Developed by the AYUSH ministry, the COVID-19 advisory includes treatments such as clarified butter applied inside the nostrils; a hot concoction of pepper, ginger, and other herbs; and a patented formulation called Ayush-64. The latter, a mixture of four herbs, was developed in the 1980s for malaria by the Central Council for Research in Ayurvedic Sciences, now a body under the AYUSH ministry.

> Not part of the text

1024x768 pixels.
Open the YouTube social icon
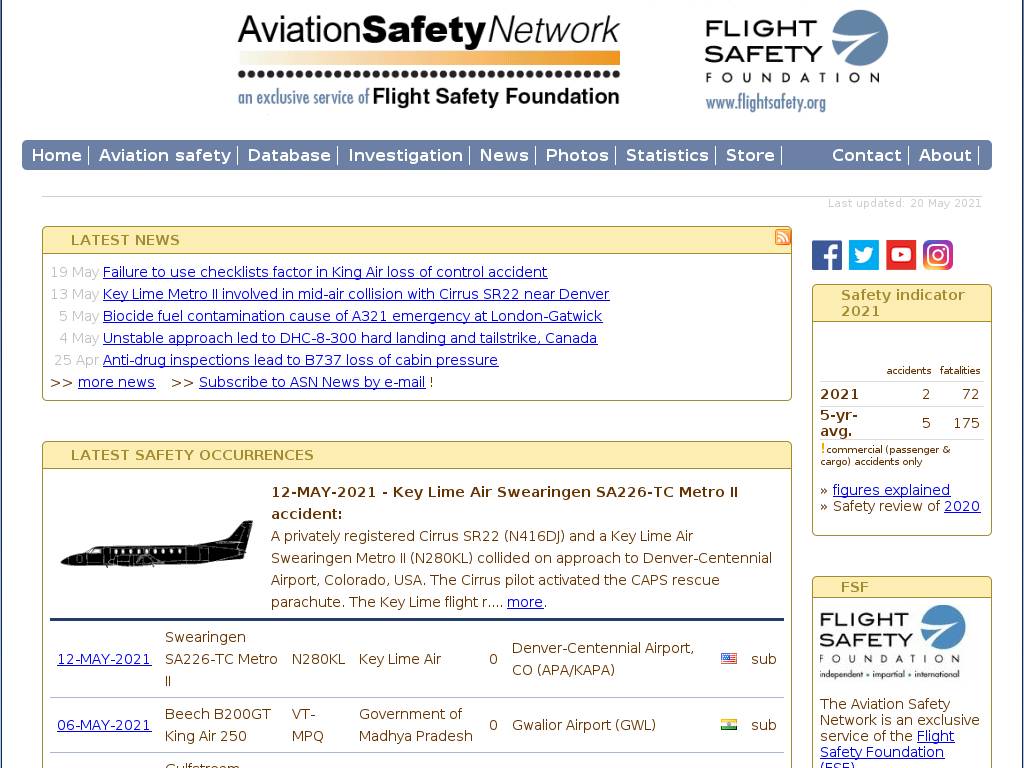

While last week’s protocol only recommends the remedies for mild disease, it says moderately and severely ill patients can make an “informed choice” about using Ayurveda as well, and refers readers to another Ayurveda guideline document that prescribes similar herbal interventions for people with severe manifestations of COVID-19 such as respiratory distress and pneumonia.  During a recent press conference, the AYUSH ministry’s secretary, Vaidya Rajesh Kotecha, claimed that the remedies were supported by dozens of in-vitro, animal, and human studies, listed in a report on the ministry’s website.

But almost all the human studies are small and uncontrolled, critics say. “These are con-trials and faked studies,” says Cyriac Abby Phillips, a hepatologist at Kerala’s Ernakulam Medical Centre.

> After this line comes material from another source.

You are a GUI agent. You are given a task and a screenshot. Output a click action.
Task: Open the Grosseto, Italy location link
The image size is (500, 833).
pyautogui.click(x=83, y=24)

For example, in one of the studies the AYUSH ministry cites as support for Ayush-64, published in the Journal of Ayurveda and Integrative Medicine, the investigators gave the drug to 38 patients with flu symptoms.  There was no control arm, and some of the patients on Ayush-64 also received paracetamol and other modern drugs, making it impossible to tease out the effects of each.

In another study, published in 1982, investigators gave 29 malaria patients Ayush-64, while 30 received modern antimalarials, including chloroquine. The investigators noted that while all the patients on modern drugs were cured, only 72% on Ayush-64 responded. Nothing about the study supports Ayush-64’s efficacy in malaria, says Phillips.  

And in any case, clinical studies for malaria and other diseases cannot be extrapolated to COVID-19, says Gagandeep Kang, a microbiologist at Vellore’s Christian Medical College, who helped develop and test India’s first rotavirus vaccine. “All diseases are not the same,” she says.

N Srikanth, an Ayurvedic practitioner and a deputy director general at the Central Council for Research in Ayurvedic Sciences, tells Science that trials of Ayurvedic therapies for COVID-19 are underway.  And on 9 October, an association of government Ayurvedic scientists said IMA’s claim that Ayurvedic drugs were no better than placebos was “rigorously condemnable.” They pointed out that some modern medical practitioners continue to use drugs like hydroxychloroquine for COVID-19 even though there is little evidence for their efficacy. (India’s health ministry recommended hydroxychloroquine both as treatment and prevention for the pandemic virus in March, based on a few small and inconclusive clinical trials, a decision it didn’t roll back after subsequent larger studies failed to bear out their advice.)

Pramesh dismisses that argument as “whataboutery.” Any system of medicine, whether modern or alternative, must back up claims of efficacy with well-conducted trials, he says. “And I have seen very little actual data that shows the medicines being recommended by the AYUSH ministry to be useful.”